President Obama tweeted an enthusiastic response:

Over its next 20 months in orbit around Jupiter, Juno could help shed light on the formation of our solar system and other planets as well. "Jupiter is a really wonderful place for us to understand how our solar system formed," Derrick Pitts, chief astronomer of the Franklin Institute in Philadelphia, told "CBS This Morning" Tuesday. "It has so much material left over from the early history of the solar system that we can use it as like a museum of the solar system."

An artist's impression of the Juno spacecraft in orbit around Jupiter. NASA

Juno's science instruments and camera were turned off several days before the Jupiter orbit insertion rocket firing to simplify spacecraft operations during a mission-critical sequence of events. But before it was turned off, JunoCam, the spacecraft's primary camera, captured images that were assembled into an approach movie covering 17 days.

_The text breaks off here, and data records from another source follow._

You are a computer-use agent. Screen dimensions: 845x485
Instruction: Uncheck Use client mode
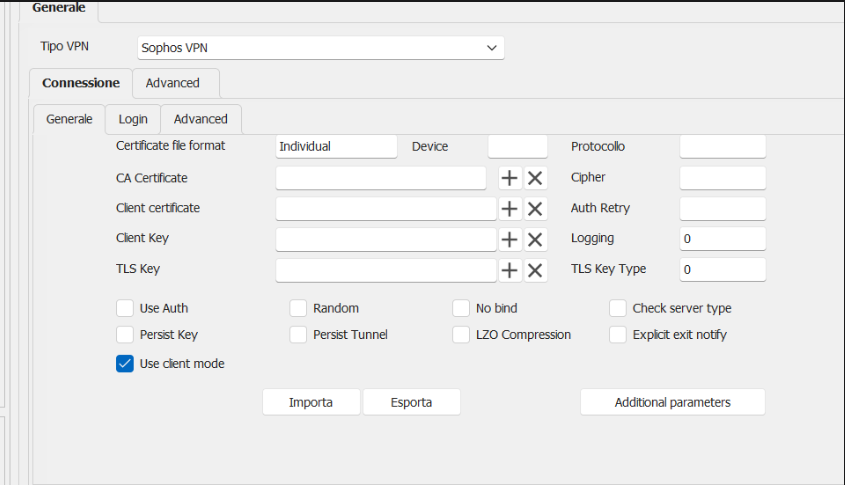click(x=125, y=364)
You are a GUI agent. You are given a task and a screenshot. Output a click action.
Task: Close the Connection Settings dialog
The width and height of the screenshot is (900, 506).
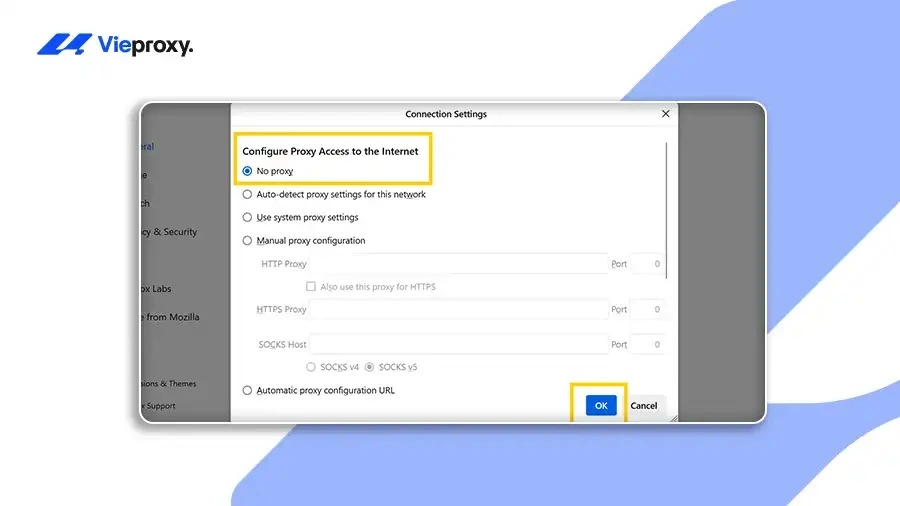665,114
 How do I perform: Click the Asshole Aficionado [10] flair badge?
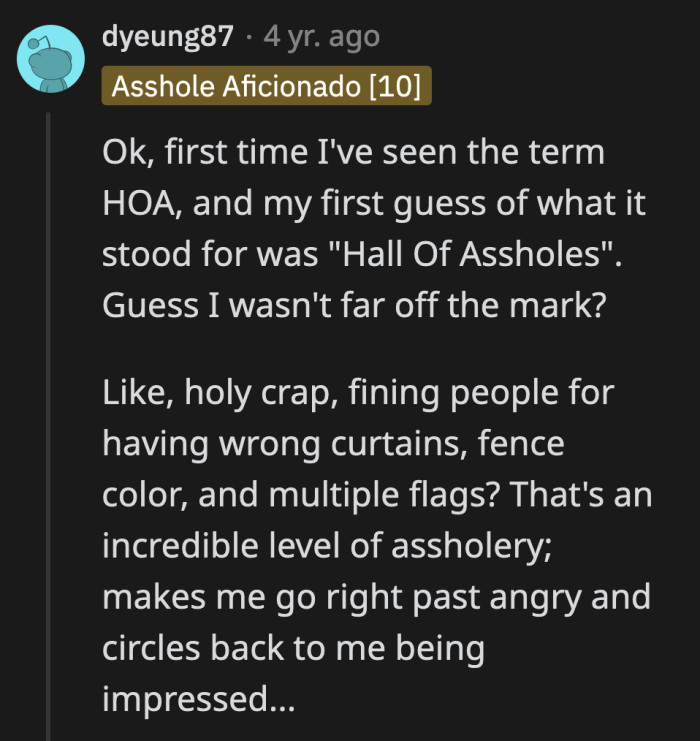266,86
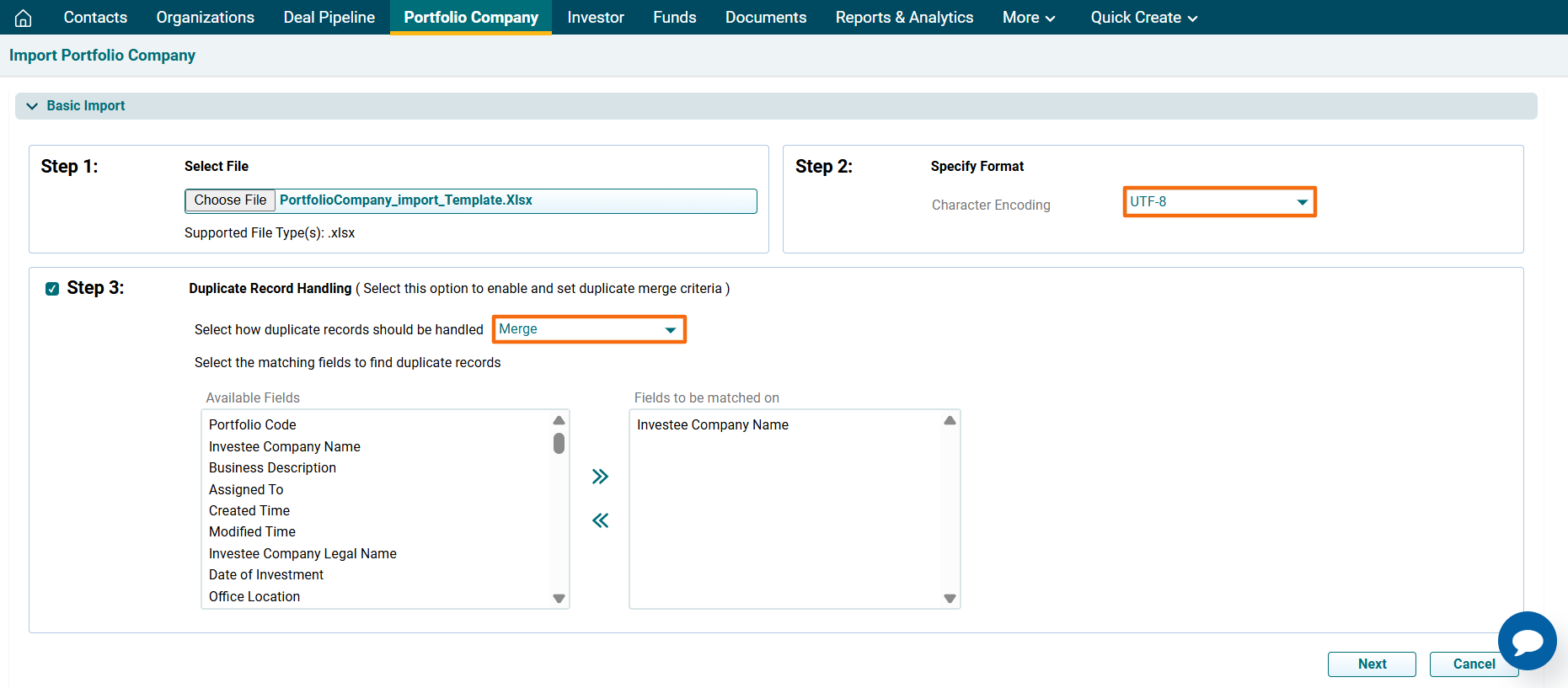This screenshot has height=688, width=1568.
Task: Go to the Deal Pipeline tab
Action: 329,18
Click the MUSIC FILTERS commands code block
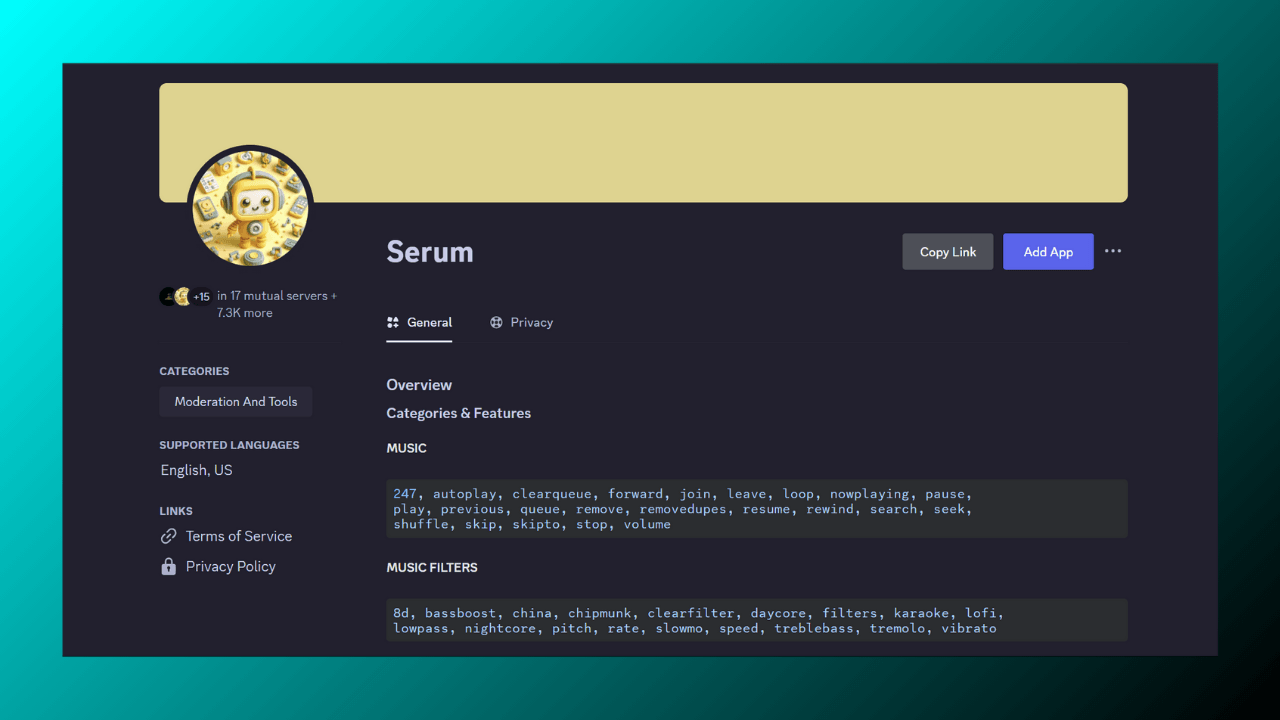The image size is (1280, 720). pyautogui.click(x=757, y=620)
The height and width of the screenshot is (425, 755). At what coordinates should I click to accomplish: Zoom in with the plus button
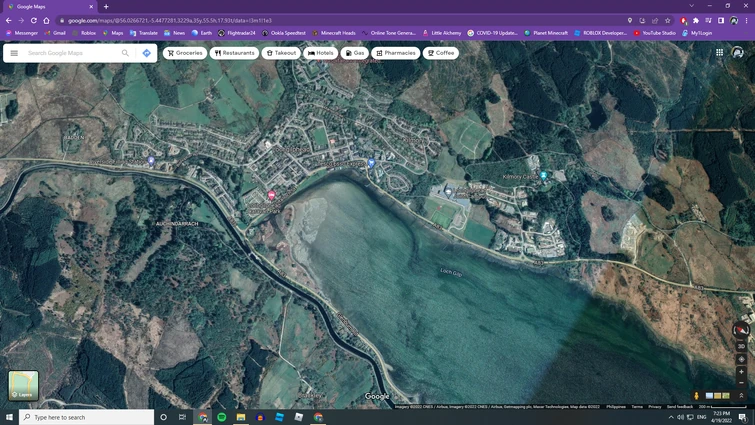click(x=741, y=372)
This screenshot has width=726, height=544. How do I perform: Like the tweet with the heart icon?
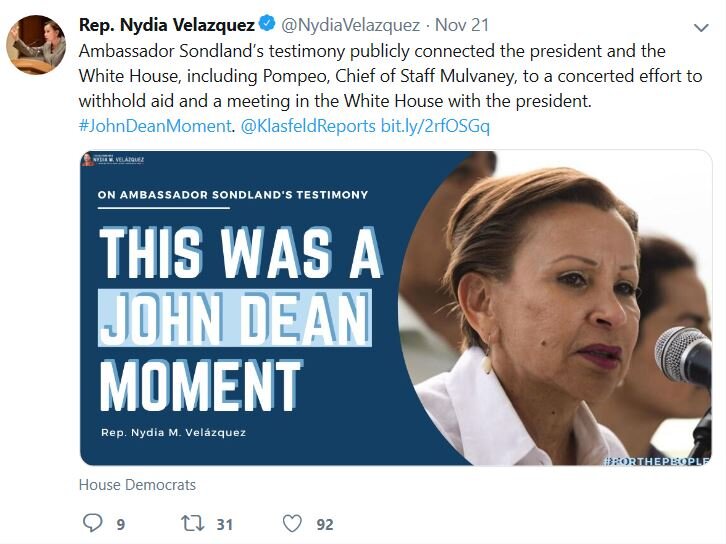(x=292, y=523)
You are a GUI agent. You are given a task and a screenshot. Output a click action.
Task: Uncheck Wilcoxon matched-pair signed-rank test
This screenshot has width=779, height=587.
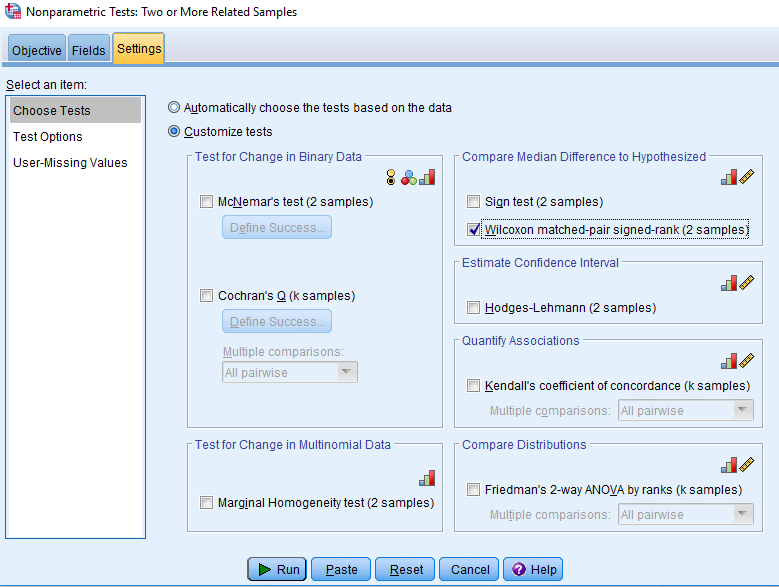[x=473, y=229]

Bolton unveiled the three-minute video at the news conference, showing a half-full Jupiter and the four large Galilean moons, Io, Europa, Ganymede and Callisto, wheeling about in their orbits, winking in and out of view as they passed behind the planet and through its shadow.

While photos of Jupiter and its four brightest moon are commonplace -- the moons can be seen in binoculars -- Juno's movie is the first to show a closeup view of the satellites in motion from the perspective of a nearby visitor.

"Juno on its approach managed to capture a movie of Jupiter and its moons, and for the first time, all of us together will actually see the true harmony in nature," Bolton said before showing off the video clip. "This is what's it's about, this is what Jupiter and its moons look like, this is what our solar system looks like if you were to move out, it's what the galaxy looks like. ... It's harmony at every scale."

Launched on Aug. 5, 2011, Juno needed five years to reach the solar system's largest planet, looping out beyond the orbit of Mars before zooming back past Earth in October 2013 for a velocity-boosting gravity-assist flyby that pumped up its velocity enough to head for Jupiter.

The first solar-powered spacecraft to venture so far into deep space, Juno braked into an initial 53.5-day orbit around the planet's poles, reaching a record velocity of some 130,000 mph relative to Jupiter. The orbit will be shortened to 14 days in October, setting up repeated low-altitude passes within a few thousand miles of Jupiter's turbulent atmosphere.

As it flies past, sensitive instruments will measure the planet's powerful magnetic field, and radiation belts, look for signs of the dynamo powering the field, map out its gravity and look for telltale signs of water in its atmosphere that might indicate where in the solar system Jupiter originally formed.

Watch: NASA video shows Jupiter's Great Red Spot is shrinking

The spacecraft also will search for Jupiter's unseen core, if it has one, and perhaps help scientists understand what is powering its great red spot, a huge cyclone that has persisted for hundreds of years.

"We've flown by Jupiter with the two Pioneers and the two Voyagers and we've had Galileo in orbit (in the 1990s)," Jim Green, director of planetary science at NASA Headquarters, said earlier Monday. "But ... studying the planet has only really been done skin deep. Juno, on the other hand, is going to be flying right over the cloud tops, and it has a wonderful opportunity to actually peer inside it."

Jupiter, Green said, "is sort of like a cake that's still cooling off after you've baked it. It's an enormous planet, it's hung on to all the original material in our collapsing cloud. And so by interrogating it, understanding its pressure density and temperature we can really get a good idea on how it was put together."

"We want to know, for instance, is the core in the center of Jupiter a solid, rocky core? Or more of a gaseous core under huge pressures? This tells us whether Jupiter was actually formed first of all our planets or perhaps started out with a rocky core, which must have been created first. So it's all about understanding the order of the evolution of our planets and the composition of the cloud that collapsed creating them."